Annotatie
15 juli 2016
Rechtspraak
Rechtstreekse schade als bedoeld in artikel 51f Sr.
Advocaat-generaal Bleichrodt heeft cassatie in het belang der wet ingesteld in een zaak waarin de betrokkene voor valsheid in geschrift en deelneming aan een criminele organisatie is veroordeeld. De klacht richt zich op het niet-ontvankelijk verklaren van een persoon in haar vordering tot vergoeding van de door die persoon als benadeelde partij geleden schade. De Hoge Raad overweegt, na het aanhalen van artikel 51f lid 1 Sv, dat het oordeel van het hof op de opvatting berust dat uitsluitend aan het vereiste dat een betrokken benadeelde ‘rechtstreeks schade heeft geleden door een strafbaar feit’ als bedoeld in artikel 51f lid 1 Sv, is voldaan in die gevallen waarin deze benadeelde is getroffen in een belang dat door de overtreden strafbepaling rechtstreeks wordt beschermd.
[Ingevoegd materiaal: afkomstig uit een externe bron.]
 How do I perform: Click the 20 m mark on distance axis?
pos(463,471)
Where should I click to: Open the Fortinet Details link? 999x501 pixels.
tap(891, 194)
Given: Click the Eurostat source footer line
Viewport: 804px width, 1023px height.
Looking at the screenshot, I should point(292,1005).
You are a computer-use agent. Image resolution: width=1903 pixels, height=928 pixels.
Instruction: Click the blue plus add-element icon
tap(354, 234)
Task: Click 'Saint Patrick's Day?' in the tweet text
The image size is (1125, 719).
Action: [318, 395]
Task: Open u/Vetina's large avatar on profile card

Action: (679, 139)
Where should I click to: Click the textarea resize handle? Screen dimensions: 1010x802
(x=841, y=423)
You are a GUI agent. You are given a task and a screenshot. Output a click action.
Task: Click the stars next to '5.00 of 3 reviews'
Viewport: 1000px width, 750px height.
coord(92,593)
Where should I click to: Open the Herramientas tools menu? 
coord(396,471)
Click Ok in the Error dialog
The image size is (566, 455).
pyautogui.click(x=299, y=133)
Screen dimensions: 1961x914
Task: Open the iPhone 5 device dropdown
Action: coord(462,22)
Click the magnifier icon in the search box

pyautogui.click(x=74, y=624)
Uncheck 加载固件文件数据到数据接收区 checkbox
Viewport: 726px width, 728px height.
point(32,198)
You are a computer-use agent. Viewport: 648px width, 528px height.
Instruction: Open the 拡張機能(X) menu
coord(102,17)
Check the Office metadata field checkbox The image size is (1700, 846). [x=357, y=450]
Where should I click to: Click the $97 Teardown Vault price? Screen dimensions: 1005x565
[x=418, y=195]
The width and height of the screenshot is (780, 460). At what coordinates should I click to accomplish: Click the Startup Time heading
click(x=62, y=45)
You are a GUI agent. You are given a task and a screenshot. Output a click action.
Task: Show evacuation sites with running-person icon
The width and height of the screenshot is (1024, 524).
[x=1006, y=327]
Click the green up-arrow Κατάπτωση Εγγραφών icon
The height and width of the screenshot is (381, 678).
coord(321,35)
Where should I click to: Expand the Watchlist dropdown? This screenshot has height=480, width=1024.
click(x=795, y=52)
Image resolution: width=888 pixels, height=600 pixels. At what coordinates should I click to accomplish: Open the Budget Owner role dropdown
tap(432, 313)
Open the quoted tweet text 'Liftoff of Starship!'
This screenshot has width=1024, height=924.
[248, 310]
De Hoge Raad oordeelt dat die opvatting in haar algemeenheid onjuist is. Zij miskent dat de concrete omstandigheden van het geval bepalend zijn voor de beantwoording van de vraag of voldoende verband bestaat tussen het bewezenverklaarde handelen van de verdachte en de door de benadeelde geleden schade om te kunnen aannemen dat de benadeelde door dit handelen rechtstreeks schade heeft geleden (vgl. ECLI:NL:HR:2014:959). De Hoge Raad oordeelt dat voor zover het oordeel van het hof aldus moet worden begrepen dat in de concrete omstandigheden van dit geval niet voldoende verband in voornoemde zin bestaat tussen het handelen van de betrokkene (kort gezegd: het bewezenverklaarde deelnemen aan een criminele organisatie) en de door de genoemde persoon geleden schade, dit oordeel, nu uit de bewijsvoering blijkt dat de betrokkene, kort gezegd, deel uitmaakte van een samenwerkingsverband tussen verschillende (rechts)personen waarbinnen met behulp van valse facturen ten laste van die persoon steekpenningen werden betaald en gelden werden doorgesluisd aan de (voormalige) directeur van die persoon, niet zonder meer begrijpelijk is.